Jakarta, MUI Digital — Pemanfaatan kecerdasan buatan (artificial intelligence/AI) harus berpijak pada kaidah fikih dan maqashid syariah agar tidak menimbulkan kerusakan moral serta pelanggaran kehormatan manusia.
Penegasan tersebut disampaikan Wakil Ketua Bidang Riset Digital Komisi Infokomdigi Majelis Ulama Indonesia (MUI), Ismail Fahmi PhD dalam laporan riset Komisi Infokomdigi MUI terkait pemblokiran sementara fitur Grok AI oleh Kementerian Komunikasi dan Digital (Komdigi), dikutip MUI Digital, Ahad (1/2/2026).
Langkah tersebut diambil menyusul temuan penyalahgunaan fitur image generator untuk memproduksi konten pornografi deepfake dengan menggunakan wajah warga negara Indonesia tanpa izin.
Ismail Fahmi menilai praktik tersebut secara langsung melanggar prinsip hifz al-‘ird atau perlindungan kehormatan manusia, yang merupakan bagian dari lima tujuan pokok syariat (ad-dharuriyat al-khamsah).
“Teknologi deepfake pornografi menyerang kehormatan seseorang melalui visual palsu dan termasuk bentuk penyebaran kekejian,” ujar Ismail Fahmi kepada MUI Digital, Rabu (28/1/2026).
Dalam perspektif fikih, Komisi Infokomdigi MUI merujuk pada kaidah dar’ul mafasid muqaddam ‘ala jalbil mashalih, yaitu menolak kerusakan harus didahulukan daripada mengambil kemanfaatan.
Meski AI memiliki potensi manfaat, pembatasan dinilai dapat dibenarkan ketika suatu fitur menimbulkan kerusakan moral secara luas.
Selain itu, pemblokiran sementara tersebut juga dapat dipahami sebagai bentuk sadd az-zari’ah, yakni upaya menutup celah agar potensi kerusakan tidak semakin meluas.

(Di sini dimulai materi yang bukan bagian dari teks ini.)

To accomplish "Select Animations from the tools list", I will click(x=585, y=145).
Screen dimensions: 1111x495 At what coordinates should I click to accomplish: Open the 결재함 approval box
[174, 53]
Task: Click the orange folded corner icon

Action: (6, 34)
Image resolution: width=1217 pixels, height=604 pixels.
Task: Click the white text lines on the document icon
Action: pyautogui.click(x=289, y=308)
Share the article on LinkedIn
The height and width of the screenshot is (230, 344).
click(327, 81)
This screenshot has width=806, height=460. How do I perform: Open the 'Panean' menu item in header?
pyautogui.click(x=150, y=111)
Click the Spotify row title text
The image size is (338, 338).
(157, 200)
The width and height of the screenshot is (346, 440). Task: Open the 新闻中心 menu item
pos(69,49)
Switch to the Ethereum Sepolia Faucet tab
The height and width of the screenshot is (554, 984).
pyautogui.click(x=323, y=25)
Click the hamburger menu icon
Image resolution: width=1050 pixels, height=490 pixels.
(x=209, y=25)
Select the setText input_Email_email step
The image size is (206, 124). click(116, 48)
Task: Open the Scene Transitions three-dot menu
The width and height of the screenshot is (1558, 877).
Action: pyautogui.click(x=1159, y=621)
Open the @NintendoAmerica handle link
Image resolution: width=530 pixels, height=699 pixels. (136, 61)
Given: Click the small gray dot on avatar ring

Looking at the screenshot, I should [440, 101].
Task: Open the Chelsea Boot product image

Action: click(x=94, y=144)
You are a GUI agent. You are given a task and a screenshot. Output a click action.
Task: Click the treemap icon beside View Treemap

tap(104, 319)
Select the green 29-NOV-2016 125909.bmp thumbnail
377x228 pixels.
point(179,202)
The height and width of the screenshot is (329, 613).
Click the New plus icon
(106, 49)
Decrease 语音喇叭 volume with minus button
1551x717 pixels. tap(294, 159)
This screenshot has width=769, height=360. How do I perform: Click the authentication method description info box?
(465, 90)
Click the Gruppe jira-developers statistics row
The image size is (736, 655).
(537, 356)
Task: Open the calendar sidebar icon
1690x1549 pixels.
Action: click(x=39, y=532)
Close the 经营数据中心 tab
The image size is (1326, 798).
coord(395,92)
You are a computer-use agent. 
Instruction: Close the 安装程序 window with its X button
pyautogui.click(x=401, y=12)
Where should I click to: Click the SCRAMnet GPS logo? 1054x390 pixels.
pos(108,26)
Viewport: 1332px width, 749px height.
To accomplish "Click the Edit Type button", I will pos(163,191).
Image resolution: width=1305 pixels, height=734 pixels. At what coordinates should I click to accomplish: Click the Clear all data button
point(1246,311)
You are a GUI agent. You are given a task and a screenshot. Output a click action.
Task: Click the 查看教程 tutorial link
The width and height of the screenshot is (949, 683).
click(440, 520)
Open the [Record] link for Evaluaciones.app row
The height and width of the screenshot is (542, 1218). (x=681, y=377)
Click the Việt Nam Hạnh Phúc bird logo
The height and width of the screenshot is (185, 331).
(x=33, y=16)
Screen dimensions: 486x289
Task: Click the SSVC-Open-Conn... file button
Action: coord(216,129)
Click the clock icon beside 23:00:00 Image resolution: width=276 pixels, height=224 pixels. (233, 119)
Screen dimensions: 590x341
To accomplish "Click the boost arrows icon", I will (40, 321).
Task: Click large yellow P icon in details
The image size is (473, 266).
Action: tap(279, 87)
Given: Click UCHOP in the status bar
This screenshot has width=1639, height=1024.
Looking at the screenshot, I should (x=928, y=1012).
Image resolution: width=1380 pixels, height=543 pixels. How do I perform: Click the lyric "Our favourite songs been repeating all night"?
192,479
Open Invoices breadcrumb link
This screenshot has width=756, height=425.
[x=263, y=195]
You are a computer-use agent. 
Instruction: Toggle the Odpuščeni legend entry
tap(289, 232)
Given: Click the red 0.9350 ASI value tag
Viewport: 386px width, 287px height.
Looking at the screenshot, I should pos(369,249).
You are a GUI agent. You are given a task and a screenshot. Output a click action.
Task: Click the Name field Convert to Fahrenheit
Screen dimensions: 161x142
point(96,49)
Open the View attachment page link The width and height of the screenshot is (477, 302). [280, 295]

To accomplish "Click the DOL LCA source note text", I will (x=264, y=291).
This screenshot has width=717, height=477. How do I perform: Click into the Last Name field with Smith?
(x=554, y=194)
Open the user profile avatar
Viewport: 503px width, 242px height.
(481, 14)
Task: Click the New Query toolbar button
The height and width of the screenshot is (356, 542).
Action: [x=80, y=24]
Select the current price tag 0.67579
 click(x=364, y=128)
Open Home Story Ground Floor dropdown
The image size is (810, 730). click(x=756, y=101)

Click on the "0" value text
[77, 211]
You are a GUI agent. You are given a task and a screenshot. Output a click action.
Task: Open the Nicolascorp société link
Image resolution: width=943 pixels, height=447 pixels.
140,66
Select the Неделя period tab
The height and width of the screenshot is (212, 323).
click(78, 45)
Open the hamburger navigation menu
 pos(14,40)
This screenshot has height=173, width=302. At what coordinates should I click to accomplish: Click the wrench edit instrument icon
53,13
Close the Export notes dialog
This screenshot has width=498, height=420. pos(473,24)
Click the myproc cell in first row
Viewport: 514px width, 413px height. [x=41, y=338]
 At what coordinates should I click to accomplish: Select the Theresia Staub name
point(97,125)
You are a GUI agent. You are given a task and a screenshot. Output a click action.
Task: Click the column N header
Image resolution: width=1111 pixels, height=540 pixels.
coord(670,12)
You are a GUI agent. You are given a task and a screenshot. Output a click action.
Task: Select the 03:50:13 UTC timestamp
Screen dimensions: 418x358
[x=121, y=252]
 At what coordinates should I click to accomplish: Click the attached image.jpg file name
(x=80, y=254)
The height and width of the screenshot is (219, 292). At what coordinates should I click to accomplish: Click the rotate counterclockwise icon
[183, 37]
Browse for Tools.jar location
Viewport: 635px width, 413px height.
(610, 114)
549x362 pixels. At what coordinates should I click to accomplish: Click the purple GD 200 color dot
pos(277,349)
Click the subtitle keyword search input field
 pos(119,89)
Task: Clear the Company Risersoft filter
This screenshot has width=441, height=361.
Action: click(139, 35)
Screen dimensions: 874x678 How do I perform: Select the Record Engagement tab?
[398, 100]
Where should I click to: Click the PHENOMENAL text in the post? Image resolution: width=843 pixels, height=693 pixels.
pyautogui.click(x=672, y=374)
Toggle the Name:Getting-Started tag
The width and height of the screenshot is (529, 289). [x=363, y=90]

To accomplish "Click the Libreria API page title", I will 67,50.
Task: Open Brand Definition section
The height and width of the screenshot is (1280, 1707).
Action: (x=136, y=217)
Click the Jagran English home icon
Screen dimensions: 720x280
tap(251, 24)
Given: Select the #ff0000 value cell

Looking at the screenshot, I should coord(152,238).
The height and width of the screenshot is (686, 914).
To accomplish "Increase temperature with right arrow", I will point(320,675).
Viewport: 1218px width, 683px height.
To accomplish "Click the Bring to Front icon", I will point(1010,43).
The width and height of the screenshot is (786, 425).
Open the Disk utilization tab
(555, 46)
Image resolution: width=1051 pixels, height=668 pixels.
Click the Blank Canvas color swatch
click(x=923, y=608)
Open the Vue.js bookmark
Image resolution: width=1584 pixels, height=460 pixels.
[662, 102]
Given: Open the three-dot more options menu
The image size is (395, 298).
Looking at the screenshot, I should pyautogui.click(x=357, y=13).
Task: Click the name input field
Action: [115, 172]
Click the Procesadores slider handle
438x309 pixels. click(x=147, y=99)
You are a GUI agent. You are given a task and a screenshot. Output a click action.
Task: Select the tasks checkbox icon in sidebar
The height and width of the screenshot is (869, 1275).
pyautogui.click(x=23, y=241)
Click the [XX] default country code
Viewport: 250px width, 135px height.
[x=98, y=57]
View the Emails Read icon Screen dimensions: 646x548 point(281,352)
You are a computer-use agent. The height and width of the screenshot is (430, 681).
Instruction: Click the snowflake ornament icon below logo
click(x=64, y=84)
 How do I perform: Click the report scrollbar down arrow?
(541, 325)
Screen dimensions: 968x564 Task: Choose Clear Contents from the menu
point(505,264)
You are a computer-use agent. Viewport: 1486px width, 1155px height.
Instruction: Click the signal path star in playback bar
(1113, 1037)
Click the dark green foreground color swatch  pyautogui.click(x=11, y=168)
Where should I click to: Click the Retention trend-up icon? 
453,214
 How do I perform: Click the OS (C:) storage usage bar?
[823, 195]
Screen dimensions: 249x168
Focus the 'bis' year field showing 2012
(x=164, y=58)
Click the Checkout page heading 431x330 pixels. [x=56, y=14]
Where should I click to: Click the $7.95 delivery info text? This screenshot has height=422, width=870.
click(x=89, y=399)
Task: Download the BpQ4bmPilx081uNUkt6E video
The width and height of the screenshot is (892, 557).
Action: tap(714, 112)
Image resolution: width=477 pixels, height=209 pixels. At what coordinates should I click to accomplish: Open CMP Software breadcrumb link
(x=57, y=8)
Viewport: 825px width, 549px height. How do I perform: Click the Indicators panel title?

Ismail Fahmi turut merujuk pada Fatwa MUI Nomor 24 Tahun 2017 tentang Hukum dan Pedoman Bermuamalah melalui Media Sosial, yang mengharamkan produksi dan penyebaran konten pornografi serta informasi palsu. Dalam konteks ini, AI dipandang sebagai wasilah atau sarana, sehingga penggunaannya mengikuti hukum dari perbuatan yang dituju.
“AI menjadi sarana untuk melakukan perbuatan yang dilarang, sehingga hukumnya mengikuti substansi perbuatan tersebut,” jelasnya.
Ia menambahkan, peluncuran teknologi tanpa moderasi yang memadai dapat dikategorikan sebagai bentuk kelalaian etis (ethical negligence). Oleh karena itu, pengembang teknologi dinilai memiliki tanggung jawab moral atas dampak sosial dari sistem yang mereka rilis.
Melalui riset ini, Komisi Infokomdigi MUI merekomendasikan agar pemanfaatan AI senantiasa ditempatkan dalam kerangka perlindungan kehormatan manusia dan pencegahan kerusakan moral, sejalan dengan nilai-nilai syariat dan etika kemanusiaan.